Procès de Nessma TV : liberté à défendre et ordre public à préserver
Ce que les politiques ont évité de trancher, dès son déclenchement, est transféré à la justice pour s’y prononcer. L’affaire de Nessma TV, suite à la diffusion, le 7 octobre dernier, du film iranien Persepolis et des différents incidents qui s’en étaient suivis, dont l’attaque du domicile de Nébil Karoui pose un problème de libertés et d’ordre public. Liberté, jusqu’où peut aller, pour une chaîne TV, le droit de diffuser une œuvre cinématographique autorisée en salles, et pour un groupe salafiste, de s’exprimer. Ordre public et inviolabilité de domicile, pour ce qui est des manifestations qui ont failli s’attaquer au siège de Nessma et ce qui est du saccage de la résidence de Karoui.
La reprise, ce lundi, devant la sixième chambre correctionnelle du tribunal de première instance de Tunis du procès intenté contre Nessma TV met ces questions de principe en premier ordre. Dans sa large majorité, la société civile, comme les médias et nombre de partis politiques, monte au créneau pour défendre le droit de la chaîne Tv de diffuser ce film et, d’une manière plus générale, affirmer l’attachement à la liberté d’expression.

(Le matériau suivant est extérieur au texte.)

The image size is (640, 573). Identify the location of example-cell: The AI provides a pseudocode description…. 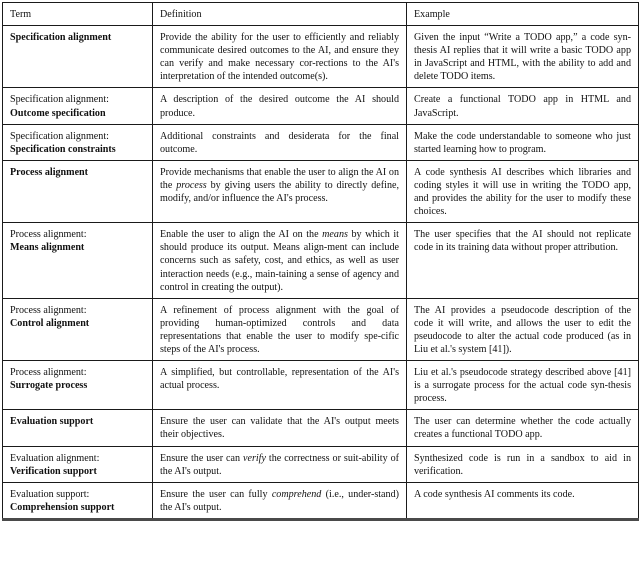
(522, 330).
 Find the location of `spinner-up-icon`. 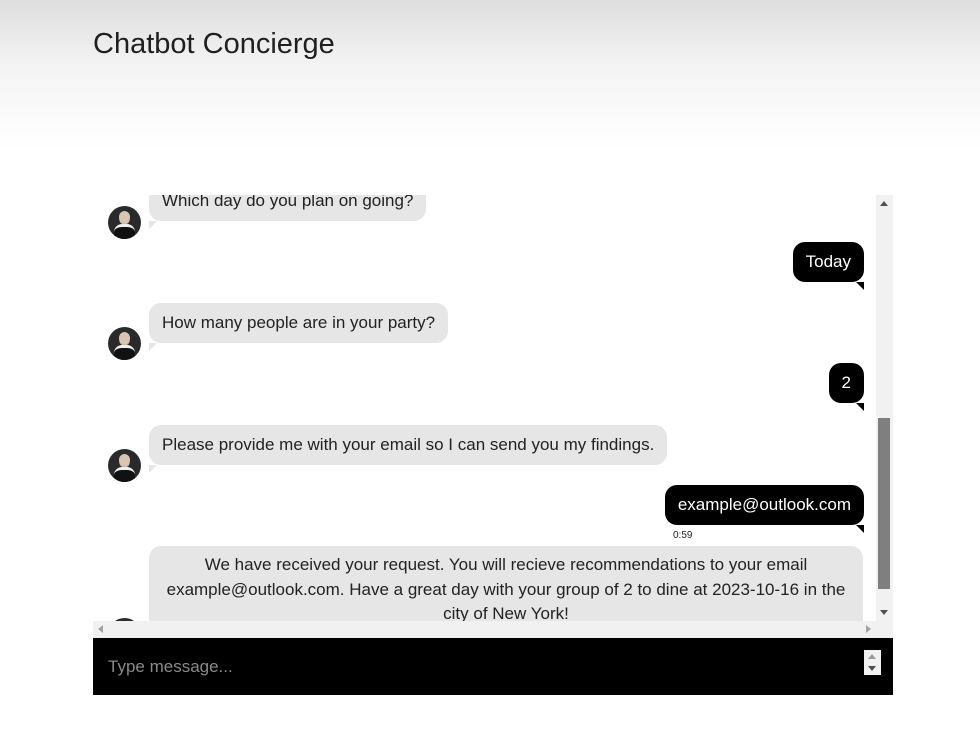

spinner-up-icon is located at coordinates (872, 656).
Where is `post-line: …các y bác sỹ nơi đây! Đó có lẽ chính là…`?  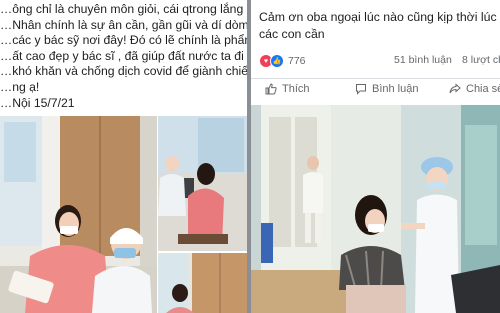 post-line: …các y bác sỹ nơi đây! Đó có lẽ chính là… is located at coordinates (124, 40).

Au nom de la LTDH, l’ancien bâtonnier Abdessettar Ben Moussa estime que « c’est là un procès contre la libre pensée et la libre expression… qui n’a plus de raison d’être après la révolution. » Fathi Jerbi, au nom du CPR, se demande « qui détient aujourd’hui le droit d’évaluer le contenu des films et émissions TV pour décider de leur conformité à la loi et de leur sacralité ? » Notre confrère Zyed Krichen Le Maghreb), s’étonne dans son éditorial que des avocats censés défendre le plus les libertés s’érigent en censeurs.
Quant à Nébil Karoui, qui rappelle avoir présenté ses excuses à ceux qui s’estiment être heurtés par certaines séquences du film, que son procès est « celui de millions de Tunisiens qui adhèrent à la ligne de la pensée tolérante et moderniste et aspirent à la liberté et à la paix sociale et civile »
A noter que sur décision de justice, le procès sera interdit de filmage par les chaînes TV, Nessma l’ayant fait lors de la première séance. Par ailleurs, selon notre confrère Attounissia, Me Béji Caïd Essebsi se joindra au collectif de défense de Nébil Karoui. Aucune confirmation n'a pu être obtenue dans ce sens.